Task brief:
From the listing, collect all lines containing the word "computer".

Data in this exercise:
────
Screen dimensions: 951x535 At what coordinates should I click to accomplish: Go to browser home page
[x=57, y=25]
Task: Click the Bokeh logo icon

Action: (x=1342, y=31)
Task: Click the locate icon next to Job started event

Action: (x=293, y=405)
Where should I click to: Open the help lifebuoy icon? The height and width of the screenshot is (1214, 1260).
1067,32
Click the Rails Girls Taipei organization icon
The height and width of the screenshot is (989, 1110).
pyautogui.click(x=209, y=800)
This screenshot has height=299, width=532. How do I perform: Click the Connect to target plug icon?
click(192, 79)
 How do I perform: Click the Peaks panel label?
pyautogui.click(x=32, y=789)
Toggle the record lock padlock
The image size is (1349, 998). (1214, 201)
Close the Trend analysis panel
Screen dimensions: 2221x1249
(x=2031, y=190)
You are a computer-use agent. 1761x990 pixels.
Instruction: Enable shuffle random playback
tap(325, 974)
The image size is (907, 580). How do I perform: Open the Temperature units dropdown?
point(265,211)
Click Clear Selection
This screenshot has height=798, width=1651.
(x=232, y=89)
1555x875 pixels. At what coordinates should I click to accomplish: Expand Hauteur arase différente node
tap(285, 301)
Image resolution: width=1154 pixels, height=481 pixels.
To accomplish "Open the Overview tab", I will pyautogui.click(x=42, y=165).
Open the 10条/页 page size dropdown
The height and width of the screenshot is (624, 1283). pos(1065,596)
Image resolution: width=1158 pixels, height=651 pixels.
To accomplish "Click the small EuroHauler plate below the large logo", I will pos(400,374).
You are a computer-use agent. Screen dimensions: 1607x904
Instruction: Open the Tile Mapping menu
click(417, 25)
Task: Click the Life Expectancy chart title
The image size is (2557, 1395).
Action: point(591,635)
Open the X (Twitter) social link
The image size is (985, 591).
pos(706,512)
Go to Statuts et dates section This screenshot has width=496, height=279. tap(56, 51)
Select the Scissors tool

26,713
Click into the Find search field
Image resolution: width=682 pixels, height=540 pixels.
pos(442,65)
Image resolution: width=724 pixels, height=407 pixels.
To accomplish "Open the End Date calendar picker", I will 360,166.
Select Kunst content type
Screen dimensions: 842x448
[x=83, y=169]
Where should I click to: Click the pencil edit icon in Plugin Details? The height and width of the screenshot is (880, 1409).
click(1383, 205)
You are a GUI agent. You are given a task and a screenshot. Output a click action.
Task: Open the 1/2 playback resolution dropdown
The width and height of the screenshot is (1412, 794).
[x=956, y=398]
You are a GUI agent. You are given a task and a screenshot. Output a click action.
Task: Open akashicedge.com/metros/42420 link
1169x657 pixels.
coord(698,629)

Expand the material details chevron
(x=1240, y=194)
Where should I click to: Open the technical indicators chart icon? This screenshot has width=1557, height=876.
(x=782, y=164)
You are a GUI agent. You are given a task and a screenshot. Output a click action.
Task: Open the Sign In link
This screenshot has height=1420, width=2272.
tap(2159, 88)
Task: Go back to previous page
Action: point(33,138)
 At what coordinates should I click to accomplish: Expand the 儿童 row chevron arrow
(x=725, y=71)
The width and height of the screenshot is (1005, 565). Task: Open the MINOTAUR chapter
────
Response area:
You are a computer-use agent. 1761x990 pixels.
You are a computer-use agent. Screen dimensions: 1607x904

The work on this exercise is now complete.